Dachau – Eine eigene Wohnung ist für viele Studenten im Großraum München unbezahlbar. Glücklich ist da natürlich der, der ein Apartment in einem Studentenwohnheim bekommt.

Die Stadt Dachau betreibt seit einiger Zeit in der ehemaligen Postschule am Moorbad ein Wohnheim. 45 Ein-Zimmer-Apartments, verteilt auf drei Etagen und preislich zwischen 199 und 249 Euro Monatsmiete gelegen, stehen dabei zur Verfügung. Für die Zimmer bewerben kann sich jeder Studierende, einzige Bedingung ist eine Immatrikulationsbescheinigung.
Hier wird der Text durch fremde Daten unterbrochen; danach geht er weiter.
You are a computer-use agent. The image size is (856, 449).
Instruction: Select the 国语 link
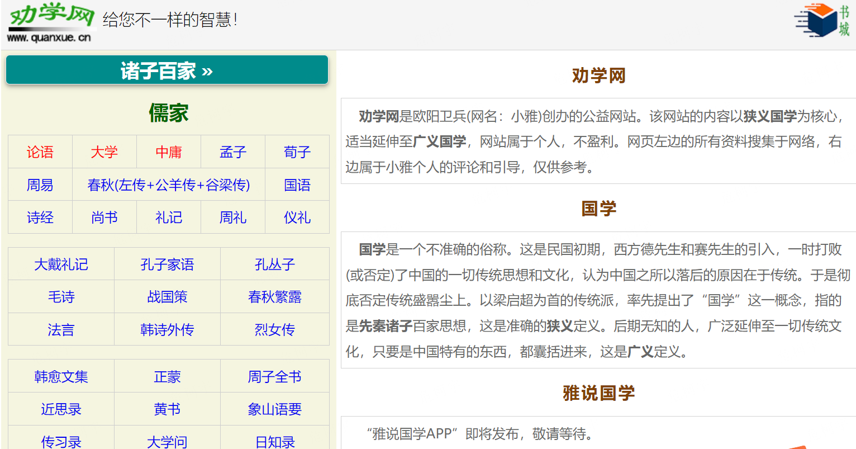pos(297,185)
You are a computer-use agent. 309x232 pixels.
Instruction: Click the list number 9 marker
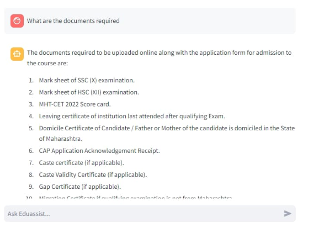[31, 187]
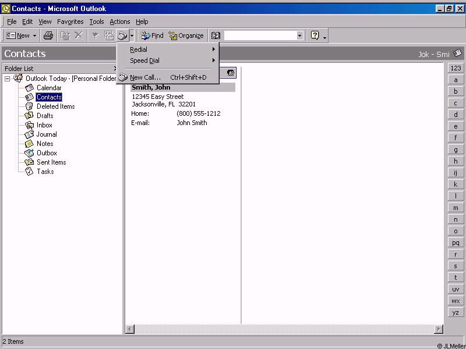Jump to contacts under letter m
The width and height of the screenshot is (466, 349).
(x=456, y=208)
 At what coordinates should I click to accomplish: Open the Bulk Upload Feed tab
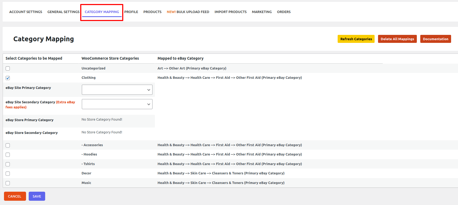188,12
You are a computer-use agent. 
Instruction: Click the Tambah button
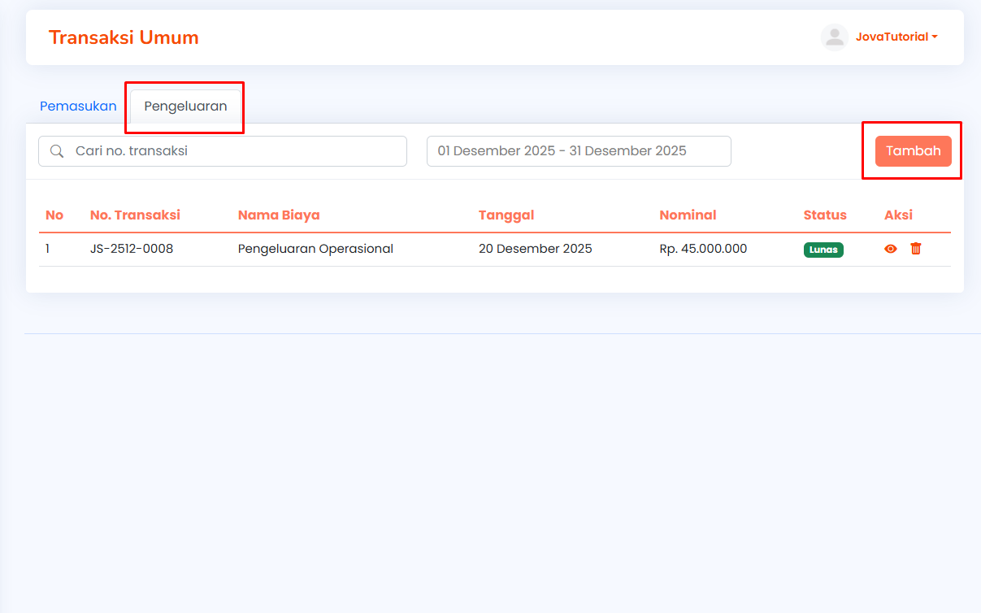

Hendrik Röttgermann, Geschäftsführer der Stadtbau Dachau GmbH, die im Auftrag der Stadt das Wohnheim verwaltet, betont: „Die Bewerber müssen gar nicht zwingend aus Dachau kommen. Wir haben sogar internationale Studenten bei uns.“

Klar, dass die Wohnheimzimmer angesichts des angespannten Immobilienmarkts begehrt sind: „Wir haben eine Warteliste, die sich auch ohne Werbung zu jedem Semester-Wechsel füllt“, erklärt Röttgermann. Leerstand dagegen „hatten wir noch nie“! Selbst die für ein Wohnheim vergleichsweise hohen Anforderungen an die Studenten – die maximale Mietdauer umfasst die Regelstudienzeit plus lediglich ein Semester – schreckt die Studierenden scheinbar nicht ab; zu gut ist die zentrale Lage in Dachau, nahe dem S-Bahnhof und der Münchner Straße.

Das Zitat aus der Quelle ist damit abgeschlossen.